The class name in front of the method name specifies that this is defining a method of the
CAStarclass. For details, see the Tutorial pages for Classes.
1 Comment
Ryan R. Rosario
Furthermore, you can think of it as a way of disambiguating function names. For example, say you have two classes (trivial example); one implements fractions (Fraction) and the other implements integers (Integer). Both classes may have a function called "add". By including the class name Fraction, the compiler will know that you are implementing the add function for the Fraction class, rather than the Integer class.
The * means that it's a pointer. You will also find that _asNode *node is equivalent to _asNode* node.
The class name is in front of the method name when the method is not defined inside the class { ... }. The :: is the scope operator.
Comments
Are you new to programming in general, or just to C++? If you're new to programming, you probably want to take some classes. If you're just new to C++, you could try reading Practical C++ Programming an on-line C++ Primer.
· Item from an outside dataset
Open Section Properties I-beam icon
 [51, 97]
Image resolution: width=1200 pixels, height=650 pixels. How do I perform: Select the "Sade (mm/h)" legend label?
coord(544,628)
Regarding your specific question: in the variable declaration, an asterisk means "this is a pointer":
int * pointer;
This also covers function declarations/prototypes, where the variables are declared,as in your example.
After the declaration, asterisk means that you're de-referencing the pointer. That is, you're getting the value at the location to which it's pointing.
printf("memory address:%d value:%d", pointer, *pointer); You'll note that memory address will change unexpectedly, depending upon the state of the program when it's printed. In a simple program, you won't see the change, but in a complex program, you would.
1 Comment
numerical25
I am new to C++. I've done work in mostly php, as3, and C#. but never in c++. But hearing these responses I am seeing that C++ is lil different. Like declaring methods outside of a class. But thanks for the info.